Recorded data
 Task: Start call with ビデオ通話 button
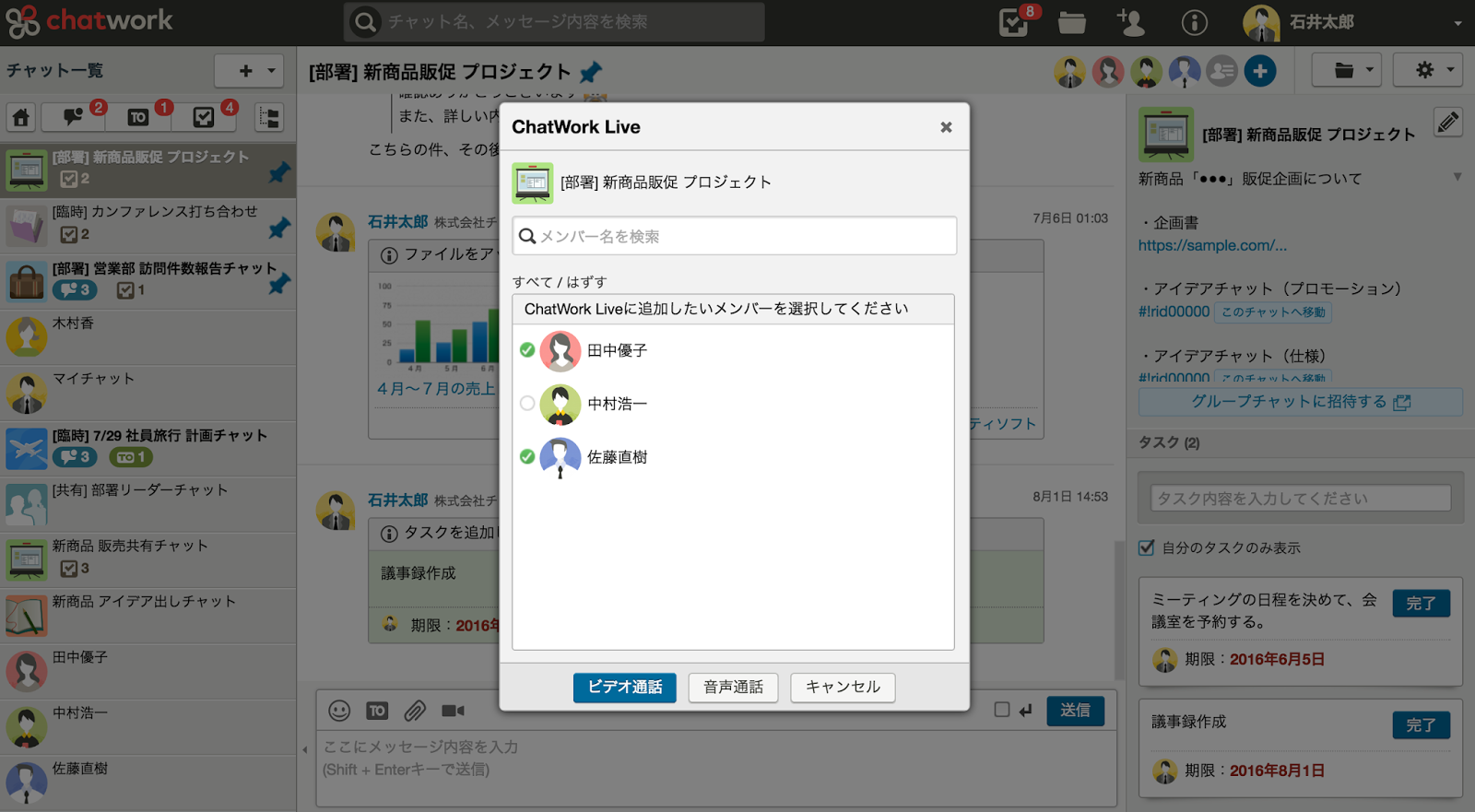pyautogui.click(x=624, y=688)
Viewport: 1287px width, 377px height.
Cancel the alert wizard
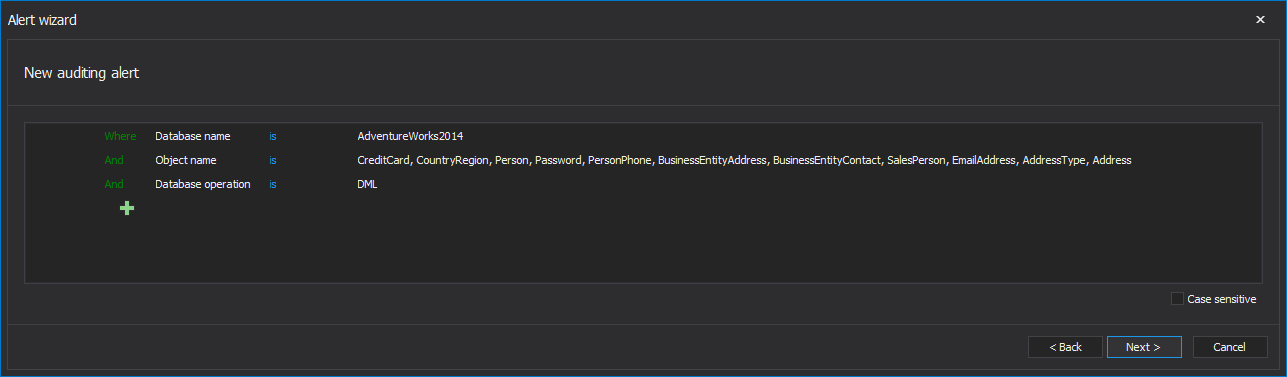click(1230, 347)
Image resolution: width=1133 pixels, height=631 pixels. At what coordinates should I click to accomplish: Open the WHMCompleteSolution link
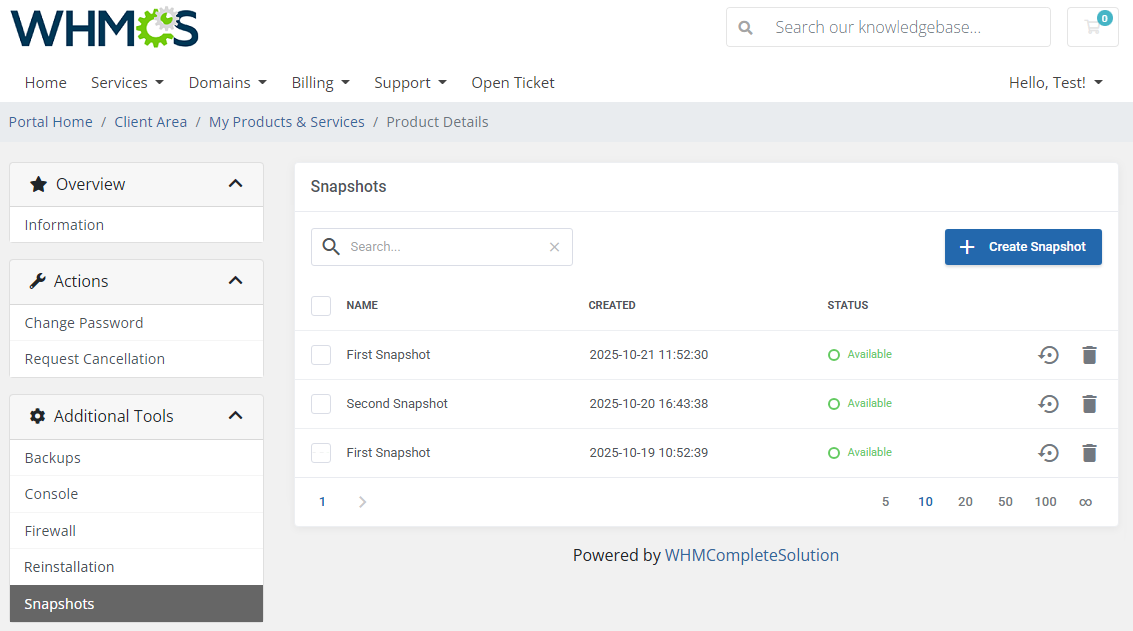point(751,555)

AIM OF THE EXERCISE —
Copy out the lines above verbatim from start to finish, leaving out the pictures.

IN RESPONSE —
 Task: Start call with ビデオ通話 button
pyautogui.click(x=624, y=688)
Viewport: 1287px width, 377px height.
Cancel the alert wizard
click(1230, 347)
Image resolution: width=1133 pixels, height=631 pixels. At what coordinates should I click to accomplish: Open the WHMCompleteSolution link
point(751,555)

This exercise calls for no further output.